OREANDA-NEWS. Fitch Ratings has affirmed National Australia Bank's (NAB, AA-/Stable/F1+) AUD20.3bn of outstanding mortgage covered bonds at 'AAA'. The Outlook is Stable.

The rating action follows the addition of 12-month extendible maturities (soft bullet) to NAB's outstanding benchmark covered bonds after bondholders' consent. The conversion of these bonds, which were originally issued as hard bullet, brings the total amount of soft-bullet bonds to 83.5% of the outstanding covered bonds' balance. The remaining hard-bullet series have scheduled maturity dates up to January 2028.

KEY RATING DRIVERS

The rating is based on NAB's Long-Term Issuer Default Rating (IDR) of 'AA-', an unchanged Discontinuity Cap of 4 notches and the asset percentage (AP) that Fitch relies on in its analysis being the AP used in the programme's asset coverage test at 90%. This provides more protection than Fitch's 'AAA' breakeven AP of 91.5%. The Outlook on the covered bonds reflects the Stable Outlook on NAB's IDR.

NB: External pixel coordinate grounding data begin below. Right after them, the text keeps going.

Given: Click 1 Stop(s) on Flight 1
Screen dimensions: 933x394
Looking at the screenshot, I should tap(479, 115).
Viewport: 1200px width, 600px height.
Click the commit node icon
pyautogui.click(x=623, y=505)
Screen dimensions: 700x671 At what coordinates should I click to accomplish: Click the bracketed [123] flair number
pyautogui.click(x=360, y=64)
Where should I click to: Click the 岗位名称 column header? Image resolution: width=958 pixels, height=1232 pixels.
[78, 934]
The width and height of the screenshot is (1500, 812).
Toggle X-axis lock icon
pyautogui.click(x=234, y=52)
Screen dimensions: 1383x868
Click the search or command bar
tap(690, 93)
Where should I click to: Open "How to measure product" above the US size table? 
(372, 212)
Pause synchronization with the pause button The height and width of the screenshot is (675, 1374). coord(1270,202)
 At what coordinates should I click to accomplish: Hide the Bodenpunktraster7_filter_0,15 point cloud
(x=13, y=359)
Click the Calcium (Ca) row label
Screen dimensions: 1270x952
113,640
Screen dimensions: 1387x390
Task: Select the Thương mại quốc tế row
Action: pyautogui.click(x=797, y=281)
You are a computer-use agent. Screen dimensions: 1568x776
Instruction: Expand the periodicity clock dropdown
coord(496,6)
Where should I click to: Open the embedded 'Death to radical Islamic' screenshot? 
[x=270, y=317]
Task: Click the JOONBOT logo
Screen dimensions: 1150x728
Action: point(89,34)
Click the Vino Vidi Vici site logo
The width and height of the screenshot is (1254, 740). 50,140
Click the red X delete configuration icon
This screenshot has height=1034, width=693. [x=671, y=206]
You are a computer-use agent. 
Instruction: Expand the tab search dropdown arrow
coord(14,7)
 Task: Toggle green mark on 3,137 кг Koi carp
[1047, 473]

The 'AAA' breakeven AP of 91.5% corresponds to a breakeven overcollateralisation (OC) of 9.3%, which is lower than the 11.1% published in March 2016. The change is due to the improvement of the programme's asset and liability mismatches as a result of the hard-bullet bonds considered under the solicitation for consent being converted to soft-bullet with a 12-month extendible maturity. This change reduced the asset disposal loss component to 12.2% from 14.4%. The credit loss component increased to 4% from 3.8% due to higher overall credit risk of the cover pool, which was mainly due to a higher proportion of investment and interest-only loans being included in the cover pool since our last analysis.

The stressed cash flow valuation component reduces the 'AAA' breakeven OC by 5.4%, a lower positive effect than previously, primarily due to Fitch's updated prepayment assumptions for Australia that reduce the excess spread modelled for the programme. The breakeven AP considers whether timely payments are met in an 'AA' scenario and tests for recoveries given default of at least 91% in an 'AAA' scenario.

As of end-August 2016, the cover pool consisted of 95,037 loans secured by first-ranking mortgages of Australian residential properties with a total outstanding balance of AUD29.2bn. The cover pool's weighted-average loan-to-value ratio was 57.6% and the weighted-average seasoning of the loans was 33.4 months. Investment loans formed 32.1% of the pool while 29.1% of the pool was interest-only loans. The cover pool is geographically diversified across Australia, with the largest concentrations in New South Wales (41.2%) and Victoria (28.2%).

RATING SENSITIVITIES

The 'AAA' rating would be vulnerable to a downgrade should any of the following occur: National Australia Bank's IDR is downgraded by four notches; the Discontinuity Cap falls by four notches; or the AP that Fitch takes into account in its analysis rises above the 'AAA' breakeven AP of 91.5%.

Fitch's 'AAA' breakeven AP for the covered bond rating will be affected, among others, by the profile of the cover assets relative to outstanding covered bonds, which can change over time, even in the absence of new issuance. Therefore, it cannot be assumed that the 'AAA' breakeven AP, which maintains the covered bond rating, will remain stable over time.